Don Featherstone of Fitchburg, Massachusetts, for his ornamentally evolutionary invention, the plastic pink flamingo. Mr. Featherstone traveled to Cambridge to accept the Prize. The ceremony also included an auction of plaster casts of the left feet of four Nobel Laureates, and several tributes to the concept of "Biodiversity."

Thirteen-year old Kate Eppers, spokesperson for the Committee for Bacterial Rights, said: "We live in a diverse society. Our biggest ethnic groups are not the Asians, the Africans or the Caucasians. Our biggest ethnic groups are the Bacteria. I used to wash my hands every day. My mom made me. But then I learned about ethnic cleansing. Every time you wash your hands, you wipe out billions and billions of Bacteria. That's not fair. Bacteria have rights, too. So let's be grown-ups about this.
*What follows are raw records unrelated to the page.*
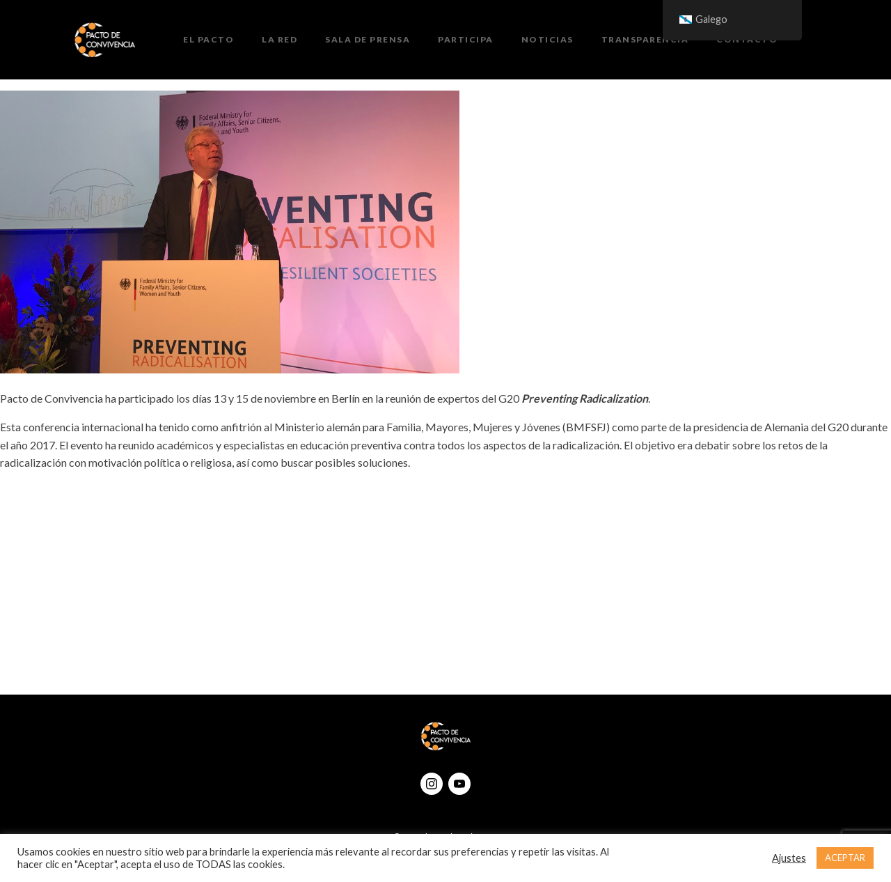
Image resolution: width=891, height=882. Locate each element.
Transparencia (645, 39)
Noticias (547, 39)
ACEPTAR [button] (845, 857)
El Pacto (208, 39)
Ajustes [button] (789, 858)
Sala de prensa (367, 39)
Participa (466, 39)
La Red (279, 39)
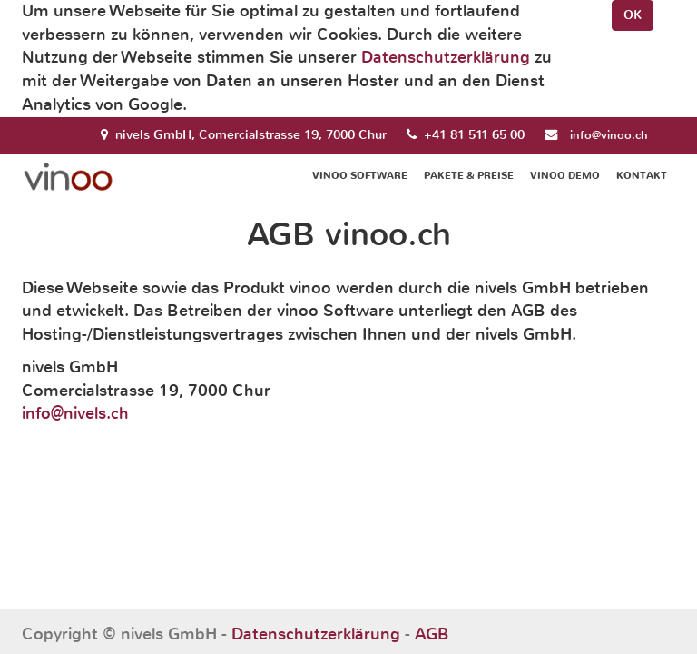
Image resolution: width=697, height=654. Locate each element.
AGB (432, 634)
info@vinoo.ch (609, 135)
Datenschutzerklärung (445, 57)
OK (632, 15)
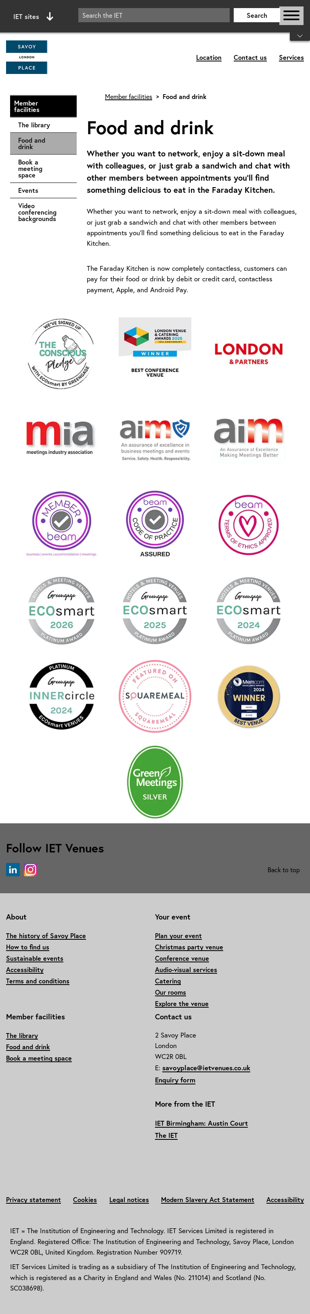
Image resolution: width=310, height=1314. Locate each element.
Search (257, 15)
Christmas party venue (189, 947)
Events (43, 190)
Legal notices (129, 1199)
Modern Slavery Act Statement (207, 1199)
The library (43, 125)
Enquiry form (175, 1079)
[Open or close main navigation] (291, 15)
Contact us (250, 57)
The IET (166, 1135)
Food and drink (31, 143)
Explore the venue (182, 1003)
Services (291, 57)
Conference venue (182, 958)
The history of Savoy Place (46, 935)
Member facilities (41, 106)
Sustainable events (34, 958)
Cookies (85, 1199)
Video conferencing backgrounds (43, 212)
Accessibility (25, 969)
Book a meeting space (43, 168)
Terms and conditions (37, 981)
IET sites (33, 17)
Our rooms (170, 992)
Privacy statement (33, 1199)
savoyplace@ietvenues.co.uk (206, 1067)
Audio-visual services (186, 969)
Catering (168, 981)
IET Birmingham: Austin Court (201, 1123)
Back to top (284, 869)
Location (209, 57)
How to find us (27, 947)
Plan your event (178, 935)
When mom asks you to wash your hands, just say No."

Further details -- including shocking photos -- will be posted in our web site during the coming months.

Scientific Correctness Survey

A recent survey by the U.S. National Science Foundation found that 52% of the respondents believe that the earliest human beings lived at the same time as the dinosaurs.

Once again it is time to vote on "scientifical correctness" and help the scientific community decide which side of various issues it should accept as "correct".

Please check only one (if at all possible, check more if you must):

___ Dinosaurs and man walked together millions of years ago. (13%)
___ Dinosaurs and man walked together less than 10,000 years ago. (06%)
___ Dinosaurs and man walked together, but it was purely platonic. (06%)
___ Dinosaurs became extinct before the first humans existed. (61%)
___ Humans became extinct before the first dinosaurs existed. (14%)

Somewhere between 100 and 26,000 readers voted on a question of "scientifical correctness." (Two percent of the answers were sent in languages that none of our panel could translate.) The results should help the scientific community decide which side of this issue it should accept as "correct".